Exploring, and Controlling Chaos

This went really well overall. It was stressful, but I really liked the concept and the whole atmosphere this game gives off. It’s about riot crowd control, and allows you to explore ways to disperse and end a riot. There’s some freedom to it, and I like that I didn’t force any specific style or goals around HOW you do it. There are both violent and more passive alternatives to “winning”.

The weapon can do serious damage to people in the crowd via microwaves, but the main twist is that it allows you to modify their emotional states as a trade-off for injuring them. It’s an interesting dynamic balancing how much you hurt them in order to get them to do what you want, and it’s also a bit of a dark concept.

Check it out for yourself and tell me how things end!














Day 2 – Crowd Control

Posted by (twitter: @CriticalMammal)
Sunday, April 19th, 2015 5:50 pm

Day 2 progress on my game. I’m realizing I could probably actually submit this as a compo entry if I rushed to the end… but I think I’ll take the extra day to keep refining it and submit is a a jam entry.

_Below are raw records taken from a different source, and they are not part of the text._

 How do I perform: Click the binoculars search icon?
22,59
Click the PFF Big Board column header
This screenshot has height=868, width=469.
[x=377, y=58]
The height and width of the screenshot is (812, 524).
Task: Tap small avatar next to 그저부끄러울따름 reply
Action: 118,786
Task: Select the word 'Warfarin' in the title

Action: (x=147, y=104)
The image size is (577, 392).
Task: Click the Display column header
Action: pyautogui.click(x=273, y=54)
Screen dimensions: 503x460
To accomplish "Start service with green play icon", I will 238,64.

It focuses on riots and non-lethal crowd control… well… it will anyway. The weapon will be a sort of microwave mind control thing. I thought it’d be interesting to be able to alter the emotions of the crowd and whatnot. Currently it’s pretty enjoyable to just fry them though…

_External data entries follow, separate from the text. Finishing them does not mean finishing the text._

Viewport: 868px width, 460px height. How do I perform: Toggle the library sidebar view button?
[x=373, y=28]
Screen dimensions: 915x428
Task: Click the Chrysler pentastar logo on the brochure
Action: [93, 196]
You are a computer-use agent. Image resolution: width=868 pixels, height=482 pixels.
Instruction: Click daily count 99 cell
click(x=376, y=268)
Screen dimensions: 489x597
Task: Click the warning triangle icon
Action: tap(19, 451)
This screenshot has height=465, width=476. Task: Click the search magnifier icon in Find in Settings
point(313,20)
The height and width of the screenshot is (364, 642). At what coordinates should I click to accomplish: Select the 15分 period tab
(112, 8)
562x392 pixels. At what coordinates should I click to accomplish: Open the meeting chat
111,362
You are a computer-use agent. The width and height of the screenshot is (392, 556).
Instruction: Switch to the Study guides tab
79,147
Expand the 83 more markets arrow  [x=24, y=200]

Oh and ignore the giant tan-ish block for now. The weapon is supposed to be a tank of sorts… but I just haven’t found the time to make an appropriate image for it yet. Also, the .gif seems sped up a bit, in-game it’s a tad slower.

Crowd Control - Day 2

Crowd Control – Day 2













Crowd Control

Posted by (twitter: @CriticalMammal)
Sunday, April 19th, 2015 1:46 am

My concept ended up focusing on riots and non-lethal crowd control. The weapon will be a sort of microwave mind control thing. I thought it’d be interesting to be able to alter the emotions of the crowd and whatnot. Right now I don’t have a way to modify what emotions you’re altering on the fly, but it’ll get there.

The goal of the game would ideally be to try and not hurt the civilians if you can avoid it, but also prevent them from making forward progress and wrecking the city. So you’ll have to juggle microwaving their emotions out of whack while trying not to seriously injure them.

Currently the crowd is fairly passive, but I’m definitely not…

Day 1 riot game progress

Day 1 riot game progress













Diving in

Posted by (twitter: @CriticalMammal)
Friday, April 17th, 2015 12:24 pm

I normally collaborate with a buddy under the account named Hoqjed but they won’t be available this time around. I’m going for the Jam, since the Compo deadline just seems a bit too intense and I might be getting some help with art assets depending on how things go.

Tools that’ll be used:

Flash + FlashDevelop – for code/animation

Photoshop – for art assets

Audacity and Ableton Live – for sounds and music creation


Excited to see what theme will be announced! I’m warming up to quite a few of them so it looks like everything is set for a great LD!